Sister Rosemary Henrichs
Former Superintendent of Schools
dies in tragic accident
By TIM WENZL
Southwest Kansas Register
Editor's Note: In the file photo at right, Sister Rosemary Henrichs, A.S.C., sings for children at Sacred Heart Cathedral School in Dodge City. Sister Rosemary died in a car accident in Illinois Sept. 29.
The Diocese of Dodge City has lost an old friend: Sister Rosemary Henrichs, A.S.C., who for six years served as Superintendent of Schools for the Diocese of Dodge City, died Sept. 29 in a vehicular accident in Illinois.
“I knew Sister Rosemary Henrichs only a few years, but two things stood out clearly,” said Bishop Ronald M. Gilmore. “She was the consummate Road Warrior, always conscientious, always driving to this school and to that school, always moving on. And where should our latter-day pilgrim meet her death? On the road, of course. Of course. “There was a second thing that all of us will miss. She was a happy Road Warrior. The even temper, the long view of things, the easy connecting with all those around her: we will miss that. She was self-possessed, satisfied with her work and with her life, and thus deeply happy. And that was contagious, of course. Of course.
“Requiescat in pace.”
Sister Rosemary was driving northbound on Illinois 159 when she drove off the road and into a guardrail to avoid a vehicle that had stopped in front of her and was waiting to turn. Her vehicle then went back onto the roadway and was struck by a third vehicle. She died at the scene.
The Most Rev. Stanley G. Schlarman, bishop emeritus of Dodge City, celebrated the Mass of Christian Burial at the Ruma Center Chapel Oct. 4.
Sister Rosemary, 78, celebrated her 60th jubilee as a member of the Sisters Adorers of the Blood of Christ on June 6, 2010. During most of her 60 years Sister Rosemary ministered in elementary education, first as a teacher in Olney and Flora, Ill., and in Bissell Hills, Mo. She spent 29 years as principal for Catholic Schools in Centerville, Ill.; Fort Dodge, Iowa, (Holy Rosary School); Zell, Mo., and Waterloo, Ill. She served as Superintendent of Schools in the Diocese of Dodge City from 1995 to 2001.
In addressing her first pastors and principals meeting at Dodge City in 1995, she shared these comments: “The reason I kept being principal is because I believe the principal can do so much to set the tone of the school. The tone I always wanted was to have the school permeate with the Spirit of God.”
She said that Catholic Schools need to be the best possible academically and that the Spirit of God should permeate the entire day.
“In order for that to happen,” said Sister Rosemary, “our children’s liturgies and our religious rituals must be alive and meaningful and welcome participation. The schools should be an environment where there is a spirit of peace and nonviolence in all that we do. We must have a sensitivity to what God Calls us to be as educators. Religion classes are our right and privilege and they must be taught by competent and creative teachers. We need to have parents who support us and share the value system of the school. And we must be alive (as opposed to stale), and open to change.

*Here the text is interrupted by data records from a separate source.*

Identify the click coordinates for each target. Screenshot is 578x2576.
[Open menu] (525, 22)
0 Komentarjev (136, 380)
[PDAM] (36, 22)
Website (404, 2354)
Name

“Responding to God’s call, I feel is the basis for all we do. For principals and pastors, I feel God calls you to help create an atmosphere in which each teacher is able to blossom. And teachers, in turn, are called to create atmospheres for their students to blossom.”
Being multi-talented and full of enthusiasm, Sister Rosemary was involved in playing the organ, piano and guitar for liturgical services. She also gave lectures to YMCA, BCCW, and RCIA groups. Annually, Sister was part of a Precious Blood Team that gives a week-long mission in parishes. She gave reflections on the Scriptures at the Ruma Motherhouse and was always available to directors of parish schools of religion to give special religious experiences to children.
Kathryn Werner, who served as Sister Rosemary’s secretary in the Diocese of Dodge City, said, “Sister Rosemary was absolutely the most joyful, optimistic person I have ever known. She was a peacemaker and encouraged and helped everyone. We have lost a truly inspiring example of living the Gospel.”
Sister Rosemary’s motto was: “Do as much as you can, as long as you can.”